Infinite Perspectives
Two Thousand Years of Three-Dimensional Mapmaking
Brian M. Ambroziak and Jeffrey R. Ambroziak
14.5 x 12.5 in; 116 pp; 100 color, comes with 2 fold-out maps and 2 3D glasses
(Contains
20 3D images)
Whether from military necessity or unbridled curiosity, mapmakers since early antiquity
have attempted to represent the configuration of the land about them. The Greeks paid
homage to the landscape and struck its image on their coins. Medieval scholars viewed the
highest elevations as a boundary between the physical and the spiritual; the images they
created of their sacred shrines and historic sites were drawn atop simple caricatures of
mountains. Leonardo da Vinci's maps of Tuscany and other more realistic representations of
landforms appeared during the Renaissance, thanks to a wealth of scientific study and new
artistic methods.
In the modern era, new techniques were invented as attempts to portray the
three-dimensional world on a flat surface became more sophisticated. Hachuring, a system
that involves shading with fine parallel or crossed lines, was developed with the use of
copper plates; contour lines slowly replaced this technique in the nineteenth century.
Lithography allowed for the introduction of color to the printing process, and multi-color
tints were used to impart a sense of elevation. Aerial and satellite photography and the
dawn of the digital era have yielded maps of unprecedented realism; today's computer
technology allows planetary surfaces to be portrayed in three dimensions with a precision
unimaginable to previous generations of mapmakers.
Infinite Perspectives traces the artistic and scientific evolution of topographic
representation from its origins to the present. Over 80 vivid color plates of some of the
most significant maps ever made detail important advances in the portrayal of three
dimensions in map form. The final section of the book contains 20 plates presenting a
revolutionary cartographic technique that allows viewers wearing ordinary 3D glasses to
view planetary surfaces without distortion. This invention, developed by the authors with
Dr. Russell Ambroziak and named Infinite Perspective Projection, is currently in use by
NASA and the Department of Defense.

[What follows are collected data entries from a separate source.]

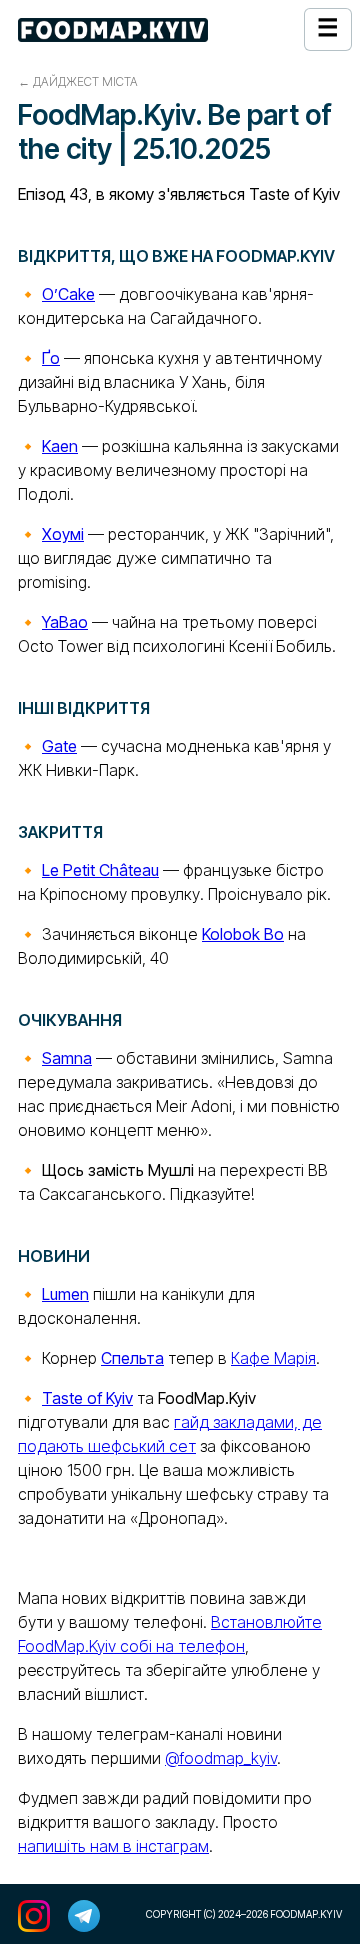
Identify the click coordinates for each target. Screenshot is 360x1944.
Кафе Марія (273, 1358)
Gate (59, 746)
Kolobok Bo (243, 934)
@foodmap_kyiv (221, 1758)
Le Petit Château (100, 870)
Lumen (65, 1294)
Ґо (51, 358)
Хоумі (63, 534)
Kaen (60, 446)
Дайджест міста (85, 81)
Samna (67, 1058)
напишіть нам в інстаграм (113, 1846)
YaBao (65, 622)
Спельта (132, 1358)
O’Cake (68, 294)
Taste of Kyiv (87, 1398)
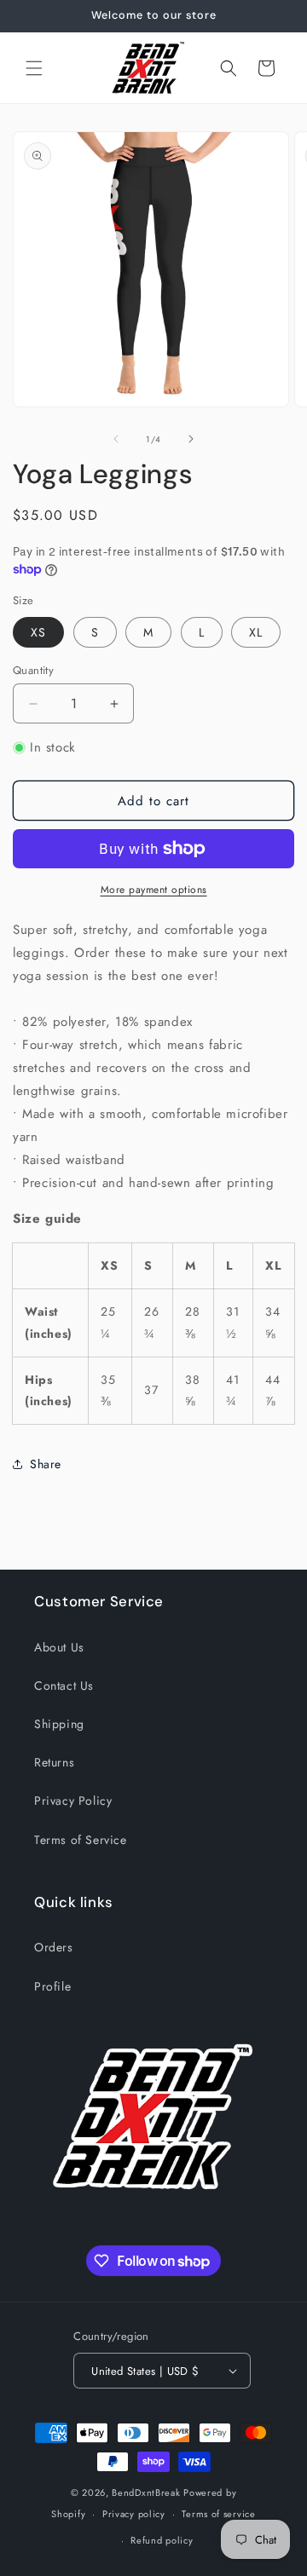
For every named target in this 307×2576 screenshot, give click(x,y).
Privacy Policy (73, 1800)
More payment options (154, 889)
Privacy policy (133, 2514)
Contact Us (64, 1685)
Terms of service (218, 2514)
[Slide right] (191, 439)
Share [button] (45, 1463)
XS (38, 632)
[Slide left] (116, 439)
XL (256, 632)
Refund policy (161, 2540)
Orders (53, 1947)
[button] (34, 68)
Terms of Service (80, 1839)
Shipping (59, 1723)
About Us (59, 1647)
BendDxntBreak (147, 2492)
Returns (54, 1762)
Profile (52, 1986)
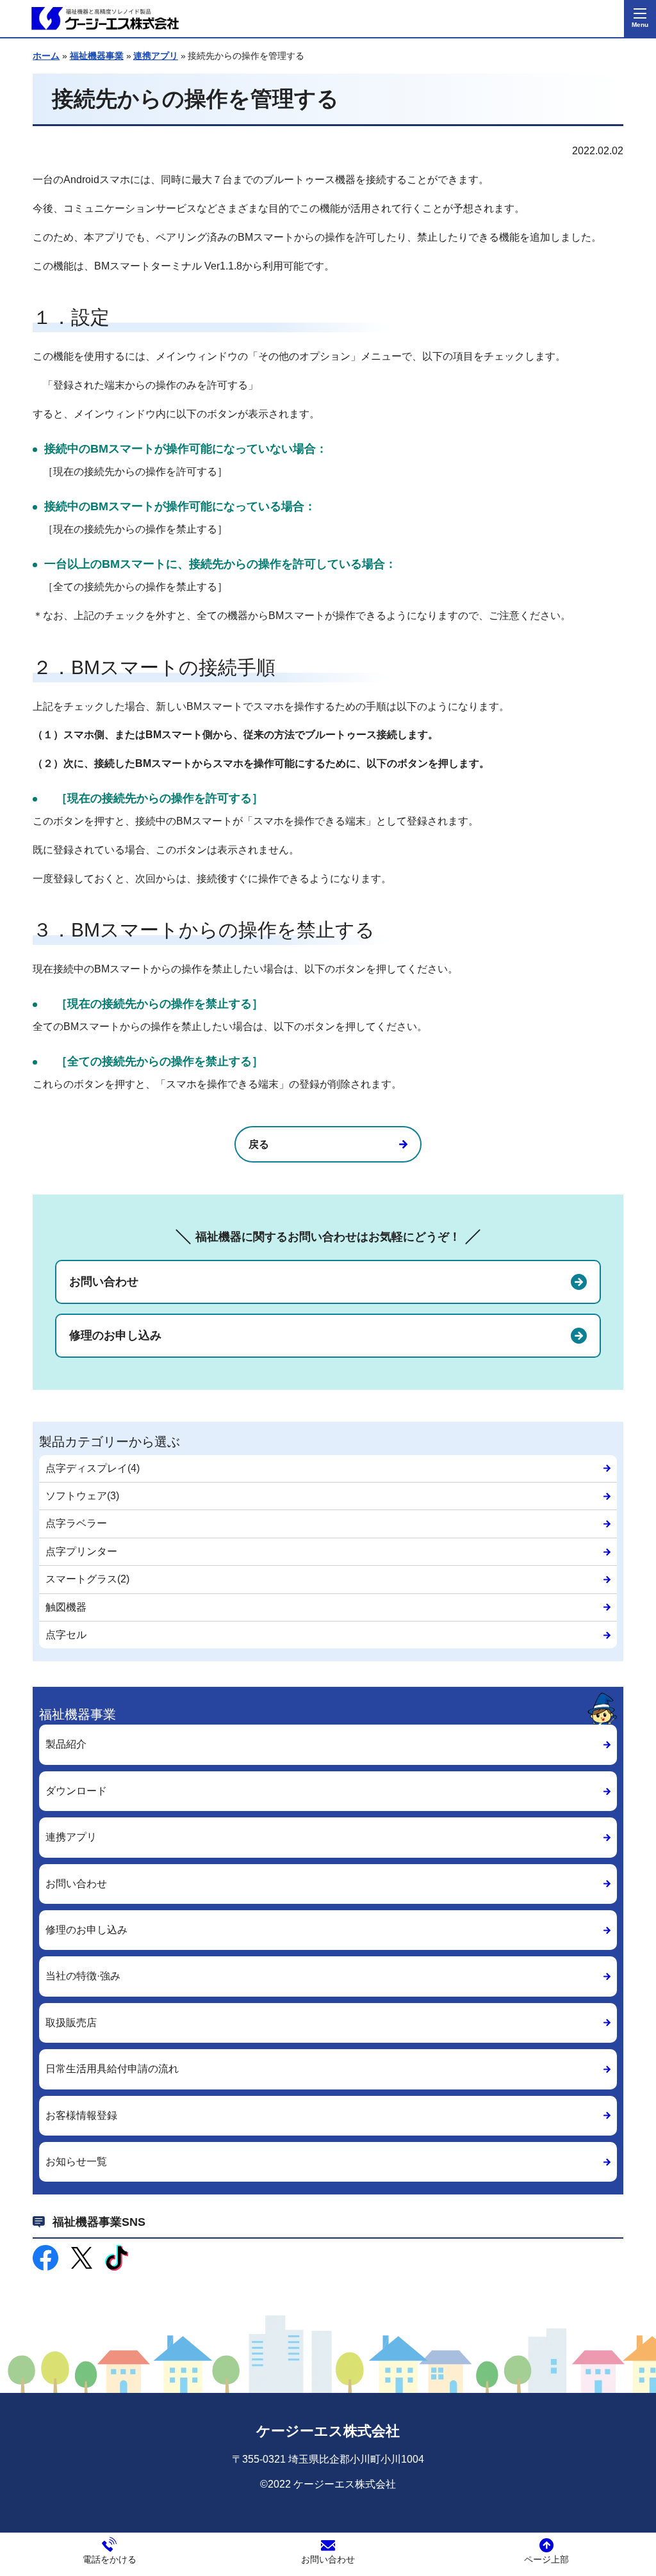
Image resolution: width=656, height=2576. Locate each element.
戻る (259, 1144)
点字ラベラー (76, 1523)
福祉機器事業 (97, 56)
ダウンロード (76, 1790)
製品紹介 (65, 1744)
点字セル (65, 1634)
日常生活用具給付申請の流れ (112, 2068)
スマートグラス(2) (87, 1579)
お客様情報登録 (81, 2115)
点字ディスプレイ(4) (92, 1468)
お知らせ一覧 (76, 2161)
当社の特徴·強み (82, 1975)
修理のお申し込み (115, 1335)
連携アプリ (155, 56)
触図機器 (65, 1607)
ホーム (46, 56)
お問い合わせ (103, 1281)
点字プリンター (81, 1551)
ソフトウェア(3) (82, 1495)
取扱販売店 (71, 2022)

Included are maps of Mars, the Grand Canyon, and Mount
McKinley, as well as one large fold-out map, suitable for framing; two pairs of the
necessary 3D viewing glasses are also provided.
Review from The New Yorker "Following 'An Atlas of Rare City Maps'
and 'Bird's Eye Views' comes this stunning cartographic anthology that examines
verticality in mapping from ancient Iraq to the twenty-first century. In these
colorful pages, mountains and molehills bubble up in relief maps of Imperial
Roman highways and Leonardo's Tuscany, while the dramatic contours of the Grand
Canyon are captured in exquisitely accurate, eye-popping 3-D, courtesy of the
futuristic Ambroziak Infinite Perspective Projection."